Religious, community leaders denounce Trump immigration executive order

Photo by Zeinab Najm Dearborn Heights Mayor Daniel Paletko (left) and Littlefield Presbyterian Church Pastor the Rev. Fran Hayes watch as Dearborn Mayor John O’Reilly Jr. denounces the executive order signed by President Donald Trump’s immigrant and refugee travel moratorium executive order alongside Islamic House of Wisdom Imam Mohammad Elahi during a press conference Feb. 1.

Photo by Zeinab Najm
Dearborn Heights Mayor Daniel Paletko (left) and Littlefield Presbyterian Church Pastor the Rev. Fran Hayes watch as Dearborn Mayor John O’Reilly Jr. denounces the executive order signed by President Donald Trump’s immigrant and refugee travel moratorium executive order alongside Islamic House of Wisdom Imam Mohammad Elahi during a press conference Feb. 1.

By ZEINAB NAJM
Times-Herald Newspapers

HEIGHTS — Following President Donald Trump’s immigrant and refugee executive order, religious and community leaders spoke out against the travel moratorium which has affected hundreds since it was signed.

An interfaith press conference was held at the Islamic House of Wisdom, 22575 Ann Arbor Trail, by Imam Mohammad Elahi to show solidarity with all religions and races.

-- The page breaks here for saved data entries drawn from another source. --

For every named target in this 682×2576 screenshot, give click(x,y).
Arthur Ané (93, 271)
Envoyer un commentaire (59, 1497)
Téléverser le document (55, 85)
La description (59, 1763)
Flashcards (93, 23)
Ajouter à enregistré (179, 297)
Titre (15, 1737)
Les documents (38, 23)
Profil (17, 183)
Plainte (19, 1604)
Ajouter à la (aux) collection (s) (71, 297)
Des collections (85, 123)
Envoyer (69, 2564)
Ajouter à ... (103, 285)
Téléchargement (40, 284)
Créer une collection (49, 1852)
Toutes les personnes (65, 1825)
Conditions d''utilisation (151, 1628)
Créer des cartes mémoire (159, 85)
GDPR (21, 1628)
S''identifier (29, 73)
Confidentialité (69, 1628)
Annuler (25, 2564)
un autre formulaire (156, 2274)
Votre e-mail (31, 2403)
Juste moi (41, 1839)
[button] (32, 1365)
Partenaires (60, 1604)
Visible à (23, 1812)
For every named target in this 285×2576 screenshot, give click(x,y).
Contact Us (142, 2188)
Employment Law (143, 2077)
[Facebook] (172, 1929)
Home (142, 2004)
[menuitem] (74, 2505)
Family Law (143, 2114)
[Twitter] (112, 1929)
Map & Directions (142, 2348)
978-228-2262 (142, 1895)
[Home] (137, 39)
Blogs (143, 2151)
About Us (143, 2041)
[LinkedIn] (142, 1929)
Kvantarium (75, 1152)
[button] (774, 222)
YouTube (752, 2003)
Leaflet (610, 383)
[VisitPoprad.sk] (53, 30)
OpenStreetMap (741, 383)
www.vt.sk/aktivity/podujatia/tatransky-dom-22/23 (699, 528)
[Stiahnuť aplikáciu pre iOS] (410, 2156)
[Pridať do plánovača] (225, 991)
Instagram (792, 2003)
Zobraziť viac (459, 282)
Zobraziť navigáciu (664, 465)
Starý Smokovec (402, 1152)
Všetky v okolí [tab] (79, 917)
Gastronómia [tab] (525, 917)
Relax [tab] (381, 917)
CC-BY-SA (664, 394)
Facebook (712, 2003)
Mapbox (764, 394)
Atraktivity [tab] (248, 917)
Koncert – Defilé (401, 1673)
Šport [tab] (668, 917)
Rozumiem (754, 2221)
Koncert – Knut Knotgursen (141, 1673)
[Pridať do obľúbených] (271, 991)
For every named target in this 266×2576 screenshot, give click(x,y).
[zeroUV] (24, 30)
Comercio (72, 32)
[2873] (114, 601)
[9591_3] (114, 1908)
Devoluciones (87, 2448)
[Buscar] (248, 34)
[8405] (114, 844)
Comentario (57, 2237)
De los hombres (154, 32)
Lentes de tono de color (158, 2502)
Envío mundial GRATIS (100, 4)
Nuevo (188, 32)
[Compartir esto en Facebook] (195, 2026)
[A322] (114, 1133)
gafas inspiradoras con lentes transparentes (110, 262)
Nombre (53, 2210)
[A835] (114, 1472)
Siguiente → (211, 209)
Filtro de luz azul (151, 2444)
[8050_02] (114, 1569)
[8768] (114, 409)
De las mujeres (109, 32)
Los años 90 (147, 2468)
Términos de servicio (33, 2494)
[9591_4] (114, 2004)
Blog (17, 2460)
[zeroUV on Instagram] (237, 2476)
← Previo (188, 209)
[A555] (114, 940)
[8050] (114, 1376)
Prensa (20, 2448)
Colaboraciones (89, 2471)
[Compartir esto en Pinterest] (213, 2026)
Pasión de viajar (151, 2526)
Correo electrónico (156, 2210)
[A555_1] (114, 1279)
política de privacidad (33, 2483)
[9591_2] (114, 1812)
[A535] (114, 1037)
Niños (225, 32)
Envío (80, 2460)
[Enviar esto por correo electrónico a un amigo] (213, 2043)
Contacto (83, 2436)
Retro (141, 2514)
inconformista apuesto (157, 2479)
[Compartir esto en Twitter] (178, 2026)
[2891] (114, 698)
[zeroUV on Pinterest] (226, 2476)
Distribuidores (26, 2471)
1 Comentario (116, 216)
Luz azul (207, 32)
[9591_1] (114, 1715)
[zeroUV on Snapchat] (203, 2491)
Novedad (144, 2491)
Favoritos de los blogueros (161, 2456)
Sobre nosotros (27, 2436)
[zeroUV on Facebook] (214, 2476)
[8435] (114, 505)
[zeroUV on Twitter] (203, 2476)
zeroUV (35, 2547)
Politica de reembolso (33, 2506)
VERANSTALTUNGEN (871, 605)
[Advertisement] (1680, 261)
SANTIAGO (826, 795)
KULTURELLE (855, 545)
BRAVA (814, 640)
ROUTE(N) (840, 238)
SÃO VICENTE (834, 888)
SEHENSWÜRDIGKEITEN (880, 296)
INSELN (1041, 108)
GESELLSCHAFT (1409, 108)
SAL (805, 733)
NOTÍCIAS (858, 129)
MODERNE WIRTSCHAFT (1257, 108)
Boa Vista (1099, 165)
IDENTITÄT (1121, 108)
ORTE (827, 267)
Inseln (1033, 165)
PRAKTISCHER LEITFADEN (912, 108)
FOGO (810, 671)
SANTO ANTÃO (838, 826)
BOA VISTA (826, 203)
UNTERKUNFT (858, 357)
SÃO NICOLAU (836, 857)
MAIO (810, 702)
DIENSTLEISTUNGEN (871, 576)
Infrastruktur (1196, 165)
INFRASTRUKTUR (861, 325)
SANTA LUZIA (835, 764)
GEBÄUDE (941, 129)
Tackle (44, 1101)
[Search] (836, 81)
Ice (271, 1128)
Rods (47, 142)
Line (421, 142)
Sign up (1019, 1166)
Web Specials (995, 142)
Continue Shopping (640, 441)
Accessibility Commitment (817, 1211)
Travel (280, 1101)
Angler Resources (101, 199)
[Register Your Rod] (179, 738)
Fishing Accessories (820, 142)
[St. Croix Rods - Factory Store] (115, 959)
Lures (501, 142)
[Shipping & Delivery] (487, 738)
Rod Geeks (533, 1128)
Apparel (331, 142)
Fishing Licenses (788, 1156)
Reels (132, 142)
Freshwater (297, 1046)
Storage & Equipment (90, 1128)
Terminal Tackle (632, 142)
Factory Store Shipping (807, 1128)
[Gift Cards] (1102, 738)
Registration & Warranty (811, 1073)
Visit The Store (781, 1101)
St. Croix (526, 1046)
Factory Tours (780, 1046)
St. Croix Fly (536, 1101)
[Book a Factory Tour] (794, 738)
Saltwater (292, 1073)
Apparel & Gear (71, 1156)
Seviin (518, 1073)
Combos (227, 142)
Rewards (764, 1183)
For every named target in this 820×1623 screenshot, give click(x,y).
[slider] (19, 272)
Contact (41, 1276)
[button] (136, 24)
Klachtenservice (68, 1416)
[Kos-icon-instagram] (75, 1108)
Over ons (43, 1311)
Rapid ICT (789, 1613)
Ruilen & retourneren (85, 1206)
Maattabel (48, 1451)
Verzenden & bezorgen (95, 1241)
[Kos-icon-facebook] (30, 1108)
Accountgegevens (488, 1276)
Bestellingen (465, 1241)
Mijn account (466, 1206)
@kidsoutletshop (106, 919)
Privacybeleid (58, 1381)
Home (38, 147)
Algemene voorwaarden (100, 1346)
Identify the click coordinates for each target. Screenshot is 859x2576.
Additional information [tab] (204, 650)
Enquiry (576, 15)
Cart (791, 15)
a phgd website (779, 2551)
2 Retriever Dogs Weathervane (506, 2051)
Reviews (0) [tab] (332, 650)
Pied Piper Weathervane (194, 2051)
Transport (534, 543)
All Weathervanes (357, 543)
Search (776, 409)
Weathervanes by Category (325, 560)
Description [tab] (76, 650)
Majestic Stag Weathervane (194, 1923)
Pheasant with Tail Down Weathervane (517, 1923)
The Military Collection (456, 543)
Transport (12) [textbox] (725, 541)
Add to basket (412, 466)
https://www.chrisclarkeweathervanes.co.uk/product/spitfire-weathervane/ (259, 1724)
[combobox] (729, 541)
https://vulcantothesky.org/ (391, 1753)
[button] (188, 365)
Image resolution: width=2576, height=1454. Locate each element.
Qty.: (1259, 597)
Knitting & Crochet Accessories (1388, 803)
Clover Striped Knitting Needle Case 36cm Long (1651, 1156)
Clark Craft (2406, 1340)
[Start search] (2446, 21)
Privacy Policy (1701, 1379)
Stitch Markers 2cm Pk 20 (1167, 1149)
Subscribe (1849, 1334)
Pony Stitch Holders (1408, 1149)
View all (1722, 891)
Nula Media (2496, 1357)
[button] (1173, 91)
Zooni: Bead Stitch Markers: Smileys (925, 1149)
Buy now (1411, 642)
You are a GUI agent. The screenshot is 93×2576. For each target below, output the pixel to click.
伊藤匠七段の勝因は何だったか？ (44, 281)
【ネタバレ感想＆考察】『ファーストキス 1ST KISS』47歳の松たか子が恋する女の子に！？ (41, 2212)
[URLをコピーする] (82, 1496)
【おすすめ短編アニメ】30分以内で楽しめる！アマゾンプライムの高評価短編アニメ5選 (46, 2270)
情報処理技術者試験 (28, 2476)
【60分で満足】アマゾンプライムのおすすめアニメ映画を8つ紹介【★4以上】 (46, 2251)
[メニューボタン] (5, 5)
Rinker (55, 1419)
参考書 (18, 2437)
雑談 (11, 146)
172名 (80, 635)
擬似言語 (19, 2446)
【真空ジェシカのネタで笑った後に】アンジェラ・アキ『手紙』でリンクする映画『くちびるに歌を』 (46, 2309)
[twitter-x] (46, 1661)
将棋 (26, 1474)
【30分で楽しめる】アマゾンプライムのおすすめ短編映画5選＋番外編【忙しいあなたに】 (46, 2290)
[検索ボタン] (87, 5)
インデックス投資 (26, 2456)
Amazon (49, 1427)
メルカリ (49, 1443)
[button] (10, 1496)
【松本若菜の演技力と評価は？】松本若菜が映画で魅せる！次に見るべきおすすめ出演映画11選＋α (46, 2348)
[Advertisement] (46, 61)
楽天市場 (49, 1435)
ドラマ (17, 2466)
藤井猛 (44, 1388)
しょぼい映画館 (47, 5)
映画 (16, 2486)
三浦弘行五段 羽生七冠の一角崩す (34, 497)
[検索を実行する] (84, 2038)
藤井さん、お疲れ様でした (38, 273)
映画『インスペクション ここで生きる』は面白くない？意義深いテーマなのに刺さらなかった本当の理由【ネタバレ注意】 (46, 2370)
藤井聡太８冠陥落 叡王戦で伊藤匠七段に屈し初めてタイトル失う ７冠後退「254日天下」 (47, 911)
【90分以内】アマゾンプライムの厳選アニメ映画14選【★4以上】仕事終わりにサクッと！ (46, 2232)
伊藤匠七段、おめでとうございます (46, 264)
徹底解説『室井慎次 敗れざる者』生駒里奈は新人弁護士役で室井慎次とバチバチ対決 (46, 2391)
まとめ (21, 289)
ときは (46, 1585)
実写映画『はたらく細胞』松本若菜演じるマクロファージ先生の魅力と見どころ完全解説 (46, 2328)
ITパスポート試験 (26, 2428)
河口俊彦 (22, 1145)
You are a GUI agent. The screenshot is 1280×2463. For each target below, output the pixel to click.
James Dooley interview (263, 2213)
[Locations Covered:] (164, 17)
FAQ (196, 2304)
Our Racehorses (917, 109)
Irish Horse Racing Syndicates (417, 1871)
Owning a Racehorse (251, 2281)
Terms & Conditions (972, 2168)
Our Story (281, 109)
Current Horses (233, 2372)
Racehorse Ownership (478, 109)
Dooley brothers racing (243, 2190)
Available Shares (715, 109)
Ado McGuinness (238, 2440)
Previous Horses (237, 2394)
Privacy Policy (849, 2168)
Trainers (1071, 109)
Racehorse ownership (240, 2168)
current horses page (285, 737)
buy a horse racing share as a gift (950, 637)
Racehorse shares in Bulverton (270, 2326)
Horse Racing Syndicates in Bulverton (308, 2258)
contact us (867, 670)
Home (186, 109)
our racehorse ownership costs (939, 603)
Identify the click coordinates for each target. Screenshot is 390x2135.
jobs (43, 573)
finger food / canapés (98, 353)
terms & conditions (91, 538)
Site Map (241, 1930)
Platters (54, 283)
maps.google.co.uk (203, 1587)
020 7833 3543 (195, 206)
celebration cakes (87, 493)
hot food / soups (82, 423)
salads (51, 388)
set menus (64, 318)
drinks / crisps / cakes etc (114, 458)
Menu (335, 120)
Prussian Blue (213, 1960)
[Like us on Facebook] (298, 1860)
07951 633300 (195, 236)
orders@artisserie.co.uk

“The executive order singed by Trump has caused confusion and chaos around the world,” Elahi said. “We have to defend the rights of everyone affected and our democracy, values, traditions and dignity.”

The executive order signed by Trump Jan. 27 suspended admission into the United States for refugees for 120 days and suspended admission for all Syrian refugees indefinitely.

Also under the order, citizens of Iran, Iraq, Libya, Somalia, Sudan, Syria and Yemen visa holders cannot enter the United States for 120 days.

“American citizens, not just immigrants and refugees are worried and concerned about the turmoil created by the president,” Elahi said. “It is our duty and obligation to all stand up and speak out.”

Elahi also warned Trump and the administration that their current actions were a route to disruption.

Mayor Daniel Paletko urged everyone to keep the immigration and refugee policy in the forefront.

“We have to keep pushing and stand up to this policy,” he said. “The stories of those affected need to be told and in the news so change can happen.”

In the neighboring city of Dearborn, Mayor John O’Reilly Jr. said he is worried about its residents.

“The executive order was released quickly and did not give the opportunity to fully understand it before it was enforced,” O’Reilly said. “We have a large Arab-American community, including residents from Yemen. It is our responsibility as a community to act on the injustice the order represents.”

Detroit Interfaith Council Chairmain Robert Bruttell said every race and religion should be working together as one.

“We all should love God and our neighbor during this time when our country is going from its core beliefs,” he said. “Standing together is the only way to fight back against the danger this policy may bring.”

Littlefield Presbyterian Church Pastor the Rev. Fran Hayes emphasized that the executive order violates the teachings of all faiths.

“Refugees and immigrants already go through a vetting system before they are allowed to enter America,” she said. “Denying them entry is wrongful on our end. Our power to overcome will happen when we come together.”